DevConf.US 2025

Leveraging Teacher Models for Efficient Synthetic Data Generation in LLMs
2025-09-19 , Ladd Room (Capacity 96)

Generating high-quality, domain-specific data for large language models (LLMs) is a significant challenge, particularly when creating datasets relevant for model customization and fine-tuning. In this session, the audience will learn how synthetic data generation techniques can address this challenge. The speaker will cover how third-party teacher models like Mixtral, Mistral, Phi-4, and LLaMA streamline the process, along with open-source tools like Docling, which breaks down complex knowledge documents into semantic chunks.

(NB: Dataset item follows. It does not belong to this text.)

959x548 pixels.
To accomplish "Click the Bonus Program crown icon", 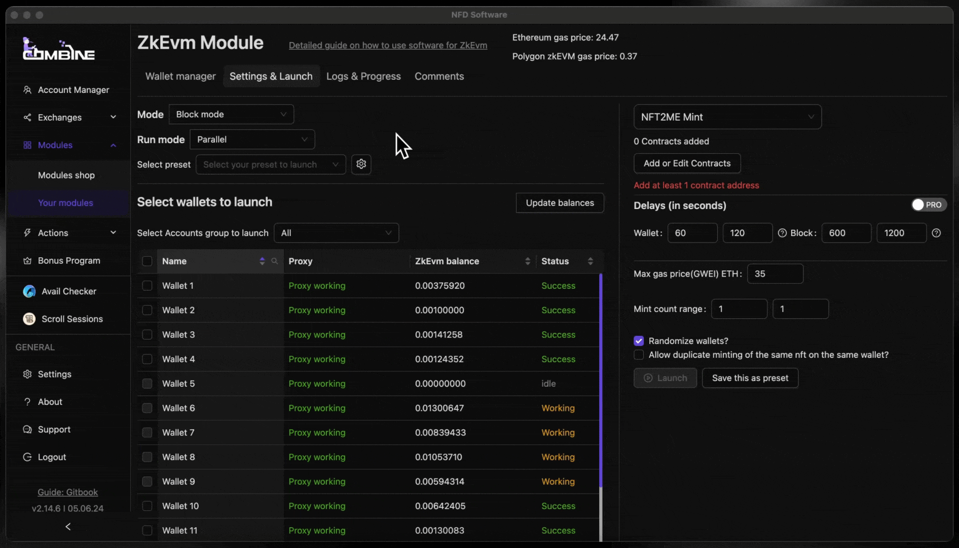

Additionally, the session will walk the audience through how they can bring their own teacher models into the SDG workflow, enabling the creation of higher-quality samples for model customization. Attendees will also learn how to build modular, flexible workflows without any coding skills, making it easy to scale data generation tasks.

The session will demonstrate how to efficiently process large volumes of knowledge data and generate high-quality samples using an open-source, cost-effective approach to building production-ready LLMs—without relying on extensive manual annotation.


What level of experience should the audience have to best understand your session?

Intermediate - attendees should be familiar with the subject

Aakanksha Duggal is a Principal Data Scientist at Red Hat, leading synthetic data generation efforts on RHELAI. Her work focuses on advancing scalable and impactful technologies in the field of AI.